Burnley sent Antonio Conte into an existential crisis after their last meeting but Tottenham have grown since and earned a controversial win.
Antonio Conte rarely enjoys playing against Burnley. His first meeting with the Clarets was an exception to a general rule of struggle, strife and even existential crisis. After a 3-0 victory at Stamford Bridge in August 2016, the Italian toiled through a 1-1 draw at Turf Moor the following February, accused his players of “losing their heads” in an opening day defeat to Sean Dyche’s side the next season and scrambled a 2-1 away win the subsequent April. It culminated in Conte contemplating his life choices after a visit to Lancashire three months ago.

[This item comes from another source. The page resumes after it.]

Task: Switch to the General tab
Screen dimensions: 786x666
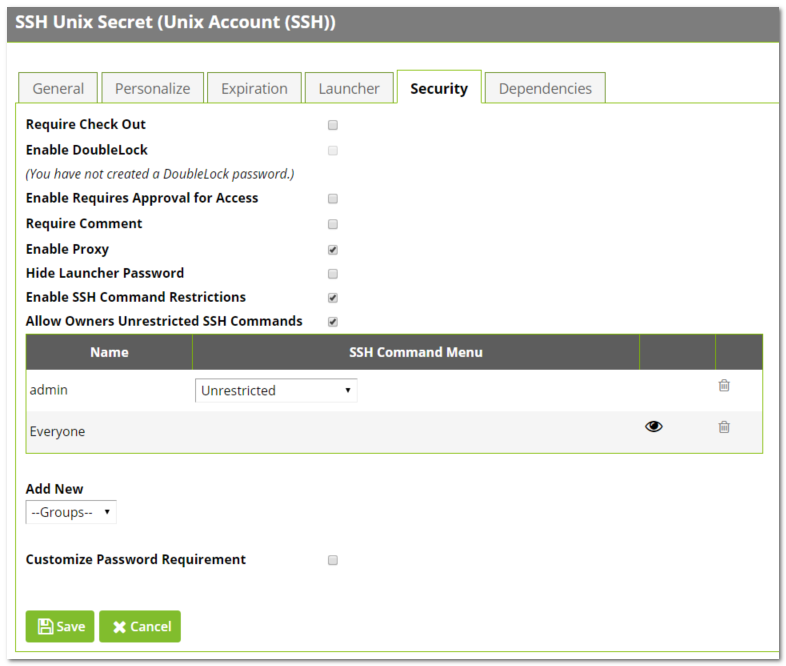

“I came in to try to improve the situation but maybe in this moment, I don’t know. I’m not so good to improve it,” he said. Adding that “this club changes the coaches but the players are always the same” and “I could just take my salary but I’m too honest,” Tottenham were in disarray.
In a league table of results since that crushing setback inspired by Ben Mee’s second-half winner, Tottenham are the leaders and highest scorers. Manchester City and Liverpool have both played three fewer games and amassed only three fewer points but there can be no doubt as to Conte’s influence and ability to close the canyon that exists between the title contenders and their distant chasing pack.
Whatever happens from here, Conte has done superbly well to even take the race for fourth place to the final game with *this* Spurs side. Having said that, considering the start Arsenal had to the season, Arteta deserves similar credit.
— Darren Lewis (@MirrorDarren) May 15, 2022
This was a result and performance every inch as fraught as that February defeat. Burnley are fluent in only one language but Collins’ dictionary has an impressive range. Centre-half Nathan was signed from Stoke last June and he already looks capable of navigating blustery midweek evenings in the winter as well as bright summer afternoons against two of Europe’s finest forward. He epitomised a battling display from the visitors, blocking every shot, clearing every loose ball and winning every header. But Collins also excelled on the ball, his passing creating chances for Maxwel Cornet and Ashley Barnes.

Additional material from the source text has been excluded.